Такого рода письма участились, и Жане удалось случайно застать Леони за очередным письмом. «Она стояла около стола и держала в руке свое вязание, лицо было совершенно спокойно, глаза устремлены в пространство. Она напевала вполголоса деревенскую песенку, между тем как ее рука быстро и как бы украдкой писала». На вопрос Жане, что она делает, был получен ответ: «Я целый день вяжу не отрываясь». Таким образом, ее эпистолярные упражнения происходили подобно бессознательным действиям, совершаемым как бы по рассеянности.
Пьер Жане говорит, что вторая личность Леони, пишущая эти письма, разумна в своих проявлениях.

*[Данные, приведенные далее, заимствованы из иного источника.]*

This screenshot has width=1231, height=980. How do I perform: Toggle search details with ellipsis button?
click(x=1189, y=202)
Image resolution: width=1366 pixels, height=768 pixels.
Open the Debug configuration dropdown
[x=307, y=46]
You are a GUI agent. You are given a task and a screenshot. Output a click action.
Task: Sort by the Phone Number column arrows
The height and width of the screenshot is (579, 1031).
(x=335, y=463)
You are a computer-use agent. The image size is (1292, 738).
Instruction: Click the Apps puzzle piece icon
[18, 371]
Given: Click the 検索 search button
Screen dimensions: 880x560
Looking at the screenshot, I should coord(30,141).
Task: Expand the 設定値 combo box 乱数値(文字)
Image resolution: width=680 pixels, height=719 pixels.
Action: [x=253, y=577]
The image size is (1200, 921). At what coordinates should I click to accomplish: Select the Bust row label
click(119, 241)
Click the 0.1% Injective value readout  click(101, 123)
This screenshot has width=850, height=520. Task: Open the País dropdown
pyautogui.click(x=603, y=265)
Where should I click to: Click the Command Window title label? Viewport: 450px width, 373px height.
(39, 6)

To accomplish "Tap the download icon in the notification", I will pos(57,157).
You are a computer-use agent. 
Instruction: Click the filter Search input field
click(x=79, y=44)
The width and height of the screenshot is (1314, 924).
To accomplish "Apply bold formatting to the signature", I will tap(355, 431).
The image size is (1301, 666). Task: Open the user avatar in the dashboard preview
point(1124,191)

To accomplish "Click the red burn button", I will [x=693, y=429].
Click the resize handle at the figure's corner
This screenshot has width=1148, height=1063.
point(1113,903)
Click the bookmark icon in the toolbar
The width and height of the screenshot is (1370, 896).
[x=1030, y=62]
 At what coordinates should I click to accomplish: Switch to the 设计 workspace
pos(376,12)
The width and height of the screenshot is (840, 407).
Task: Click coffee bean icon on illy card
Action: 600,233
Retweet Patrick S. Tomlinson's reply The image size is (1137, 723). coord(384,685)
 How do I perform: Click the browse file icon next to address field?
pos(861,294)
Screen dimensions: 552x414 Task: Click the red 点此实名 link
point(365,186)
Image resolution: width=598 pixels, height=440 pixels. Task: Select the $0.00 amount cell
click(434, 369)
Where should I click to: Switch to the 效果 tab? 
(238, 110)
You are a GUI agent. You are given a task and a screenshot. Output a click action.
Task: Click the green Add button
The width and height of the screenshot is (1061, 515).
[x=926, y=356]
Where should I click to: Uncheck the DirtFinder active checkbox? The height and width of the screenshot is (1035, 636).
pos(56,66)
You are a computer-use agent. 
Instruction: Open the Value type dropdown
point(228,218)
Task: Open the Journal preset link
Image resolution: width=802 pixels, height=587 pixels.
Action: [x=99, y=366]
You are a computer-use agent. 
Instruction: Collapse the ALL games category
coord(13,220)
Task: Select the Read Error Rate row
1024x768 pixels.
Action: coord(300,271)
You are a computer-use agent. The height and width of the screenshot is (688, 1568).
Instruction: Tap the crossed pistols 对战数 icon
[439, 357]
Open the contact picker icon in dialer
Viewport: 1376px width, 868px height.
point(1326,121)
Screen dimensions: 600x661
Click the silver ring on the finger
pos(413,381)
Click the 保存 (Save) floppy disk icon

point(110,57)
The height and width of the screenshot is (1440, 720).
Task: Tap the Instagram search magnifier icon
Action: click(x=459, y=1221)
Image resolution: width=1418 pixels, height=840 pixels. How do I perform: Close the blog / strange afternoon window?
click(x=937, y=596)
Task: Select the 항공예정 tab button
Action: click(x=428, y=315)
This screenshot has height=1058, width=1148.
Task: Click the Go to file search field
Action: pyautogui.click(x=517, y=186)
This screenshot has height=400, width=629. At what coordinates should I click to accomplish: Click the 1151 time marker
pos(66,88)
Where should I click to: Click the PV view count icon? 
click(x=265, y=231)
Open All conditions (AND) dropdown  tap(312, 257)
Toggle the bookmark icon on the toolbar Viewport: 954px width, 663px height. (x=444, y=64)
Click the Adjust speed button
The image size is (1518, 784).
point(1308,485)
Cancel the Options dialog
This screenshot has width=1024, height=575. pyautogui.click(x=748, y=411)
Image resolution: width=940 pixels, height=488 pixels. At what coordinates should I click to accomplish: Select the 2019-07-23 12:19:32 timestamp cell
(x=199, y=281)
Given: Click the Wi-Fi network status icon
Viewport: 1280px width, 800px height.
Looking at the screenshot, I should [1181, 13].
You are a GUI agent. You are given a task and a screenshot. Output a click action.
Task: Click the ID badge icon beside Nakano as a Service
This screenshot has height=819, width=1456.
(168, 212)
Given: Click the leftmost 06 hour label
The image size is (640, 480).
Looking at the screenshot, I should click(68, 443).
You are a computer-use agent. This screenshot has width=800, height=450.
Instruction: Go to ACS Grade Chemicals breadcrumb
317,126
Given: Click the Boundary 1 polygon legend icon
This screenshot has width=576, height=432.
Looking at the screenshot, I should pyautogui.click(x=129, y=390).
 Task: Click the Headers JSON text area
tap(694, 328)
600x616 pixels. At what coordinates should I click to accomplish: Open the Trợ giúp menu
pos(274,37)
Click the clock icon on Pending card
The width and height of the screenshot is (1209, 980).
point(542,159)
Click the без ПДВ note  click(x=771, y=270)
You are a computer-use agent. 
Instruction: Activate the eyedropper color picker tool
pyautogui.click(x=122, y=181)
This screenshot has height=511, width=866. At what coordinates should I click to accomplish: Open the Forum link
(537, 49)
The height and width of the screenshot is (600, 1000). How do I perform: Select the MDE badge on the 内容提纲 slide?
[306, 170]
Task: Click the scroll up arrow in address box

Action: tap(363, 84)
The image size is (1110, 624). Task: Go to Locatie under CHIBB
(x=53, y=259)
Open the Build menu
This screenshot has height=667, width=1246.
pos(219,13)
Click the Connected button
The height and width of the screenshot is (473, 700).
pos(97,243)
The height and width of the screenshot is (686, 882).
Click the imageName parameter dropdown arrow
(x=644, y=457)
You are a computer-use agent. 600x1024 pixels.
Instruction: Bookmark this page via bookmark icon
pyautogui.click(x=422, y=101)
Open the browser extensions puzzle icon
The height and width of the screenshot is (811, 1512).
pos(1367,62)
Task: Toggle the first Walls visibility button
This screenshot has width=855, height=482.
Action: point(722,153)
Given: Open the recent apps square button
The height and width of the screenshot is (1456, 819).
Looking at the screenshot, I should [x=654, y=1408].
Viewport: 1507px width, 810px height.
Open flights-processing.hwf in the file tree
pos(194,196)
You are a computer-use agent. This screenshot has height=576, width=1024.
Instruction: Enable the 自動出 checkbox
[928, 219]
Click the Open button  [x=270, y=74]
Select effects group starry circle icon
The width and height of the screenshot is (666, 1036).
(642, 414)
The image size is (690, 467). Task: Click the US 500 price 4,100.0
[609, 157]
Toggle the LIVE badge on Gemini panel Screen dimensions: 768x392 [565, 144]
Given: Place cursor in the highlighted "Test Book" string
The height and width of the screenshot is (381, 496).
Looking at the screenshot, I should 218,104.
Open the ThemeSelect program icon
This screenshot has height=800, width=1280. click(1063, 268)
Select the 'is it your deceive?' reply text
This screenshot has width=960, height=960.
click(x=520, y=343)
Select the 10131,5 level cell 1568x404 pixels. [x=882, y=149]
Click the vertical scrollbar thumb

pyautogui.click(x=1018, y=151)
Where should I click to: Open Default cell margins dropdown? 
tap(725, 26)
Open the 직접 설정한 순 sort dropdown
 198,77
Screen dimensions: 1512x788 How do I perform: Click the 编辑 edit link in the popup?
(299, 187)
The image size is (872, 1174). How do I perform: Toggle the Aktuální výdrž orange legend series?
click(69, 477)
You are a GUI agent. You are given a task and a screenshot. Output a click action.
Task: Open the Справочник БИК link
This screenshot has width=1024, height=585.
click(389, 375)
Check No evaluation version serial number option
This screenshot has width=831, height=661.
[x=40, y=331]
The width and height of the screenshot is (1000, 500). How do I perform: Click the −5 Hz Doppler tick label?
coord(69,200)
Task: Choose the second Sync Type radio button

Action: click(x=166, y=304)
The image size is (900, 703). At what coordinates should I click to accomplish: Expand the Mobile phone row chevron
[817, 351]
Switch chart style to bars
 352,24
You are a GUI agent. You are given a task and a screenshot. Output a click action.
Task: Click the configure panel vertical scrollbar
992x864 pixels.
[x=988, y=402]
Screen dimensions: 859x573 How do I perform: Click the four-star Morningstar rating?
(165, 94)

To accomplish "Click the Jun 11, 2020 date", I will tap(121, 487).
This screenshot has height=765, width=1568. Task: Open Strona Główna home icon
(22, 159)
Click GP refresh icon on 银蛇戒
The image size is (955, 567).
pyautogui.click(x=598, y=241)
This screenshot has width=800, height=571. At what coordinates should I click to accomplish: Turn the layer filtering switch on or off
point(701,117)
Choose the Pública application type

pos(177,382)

Она обладает также хорошей памятью и проявляет рассудительность в обыкновенных житейских суждениях. Жане приводит пример ее бессознательной проницательности. Подсознательная личность однажды заметила, что Леони после состояния «рассеянности» разрывала написанные вторым «Я» бумажки, если последние оставались у нее на глазах. Как сохранить их? Как-то вторая личность, написав письмо, спрятала его в альбом для фотографий. В этом альбоме была раньше фотография д-ра М. Жибера, которая в силу ассоциации приводила Леони в гипносомнамбулизм. Несмотря на то что Жане вынул фотографию из альбома, она продолжала оказывать на нее воздействие. Вторая личность, следовательно, была уверена, что Леони не сможет прикоснуться к этим письмам, раз они находятся в альбоме. Все эти рассуждения протекали не в гипносомнамбулизме, а наяву, но подсознательно: пока Леони напевала и мечтала, ее руки, повинуясь как бы чужой воле, принимали всякие предосторожности против нее самой (Жане, 1913, с. 256).
Пьер Жане пишет, что, по-видимому, сознательная жизнь его больных (Люси, Леони, Розы и Мари) слагается из трех параллельных слоев, лежащих один под другим. В обычном состоянии у них существуют все три слоя: первый является нормальным сознанием, два других — группой более или менее ассоциированных между собой ощущений и действий, которые совершенно не осознаются разговаривающим с ними лицом. Когда одна из них находится в первичном состоянии, первый слой прерывается и появляется второй, принося с собой все воспоминания, приобретенные ими за время подпольного существования. Когда они переходят во вторичное состояние, второй слой прерывается в свою очередь, уступая место третьему, который образует всю сознательную жизнь. После пробуждения верхние слои появляются в обратном порядке.
Психологическая сущность автоматизма заключается в том, что собственная психическая продукция оценивается загипнотизированными как им не принадлежащая. Часть психической продукции загипнотизированного получает в его сознании не зависящее от его воли, самостоятельное, автономное существование. «Автоматичность» тех или иных психических актов, поступков и т. п. обозначает их внесознательность в силу их привычности, рефлекторности и прочего. С этой точки зрения правильнее было бы говорить о дезавтоматизации психических процессов в гипнозе. Автоматизированные психические акты — это не значит не воспринимаемые. Они лишь не апперцептируются[143] сознанием. Как сказал Л. А. Антонович: «Иметь ощущения и знать, что мы их имеем, — это две вещи разные» (Антонович, 1945, с. 151).